Field Report: Electro-Voice RE320

May 1, 2011 1:00 AM, By Dan Israel

It’s not enough to have good parents these days. Being made by a name brand manufacturer only gets a new audio device in the studio door. Getting to stay is incumbent on performance.

A piece of equipment receives a legacy in one of two ways: either being featured on a highly successful project (think Cher and Auto-Tune) or through consistent predictable performance on an overwhelming body of work.

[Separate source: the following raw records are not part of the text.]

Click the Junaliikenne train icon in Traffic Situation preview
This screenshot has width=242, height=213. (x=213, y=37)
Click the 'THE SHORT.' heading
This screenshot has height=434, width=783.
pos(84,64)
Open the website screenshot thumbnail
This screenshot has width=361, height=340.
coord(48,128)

There is little question as to the audio heritage of the RE-20 and RE27N/D. Both have proven themselves as venerable workhorses in the broadcast and recording industries. From the studio mics in 50kW flame-throwers to kick drums, these remain staples of our industry. And with the release of the RE320, Electro-Voice adds to the lineage of this great line. But to take its rightful place inside the shock mount throne, the RE320 will have to speak for itself.

Performance at a glanceVariable-D minimizes proximity effect
Integral pop filters
Dual frequency response settings
30Hz – 18kHz frequency response
Cardioid pattern

Out of the box

Technically, the box is a pressed-fit zippered ballistic nylon. Not a bag. But not a conventional box either. It is well constructed and more than ample protection for transporting this large mic.

Unzipping the box, the 320’s metallic black finish looks great. The shell design seems to have changed very little from the RE20 and RE27.

Another benefit of the unified profile is its interchangeability with the 309A, perhaps the largest shock mount ever manufactured. It can be a little tough to see around, but the RE320 is no pencil microphone.

In use

My first session with the RE320 was a voice-over in the recording studio. I performed a side-by-side test between the RE-20 and RE320. The 320 is definitely brighter and around 5.7dB hotter than the RE-20 using my Focusrite ISA428. Being a dynamic mic, it is below the output of a modern condenser, especially when connected to a transformed microphone preamp like the Focusrite. Although more gain may be necessary, signal-to-noise is not a problem due to EV’s hum-bucking coil design. Even after engaging the second gain stage in the ISA428, this mic was quiet. In fact, it may even have less noise than the high-output condensers.

The bump in high end feels more consistent with the bright condensers that have flooded the market over the past few years. Yet this change is not enough to offend most RE-20 users and still feels very natural.

Let me throw in here, the low cut filter switch is not a low-cut filter switch! Somewhere along my career I stopped reading manuals (please don’t tell my children). As it turns out, E-V has put this switch to a more novel concept. The 320 has two tonal curves. One is used for general purpose, like voice. The Voice Contour is a fairly flat response to around 100Hz with a bump at the upper mid- to high frequencies. The Kick Drum Contour is tailored to extend the low end a bit. And it has a gentle notch around 200-400Hz. Perfect for boxy instruments or even voice in small booths.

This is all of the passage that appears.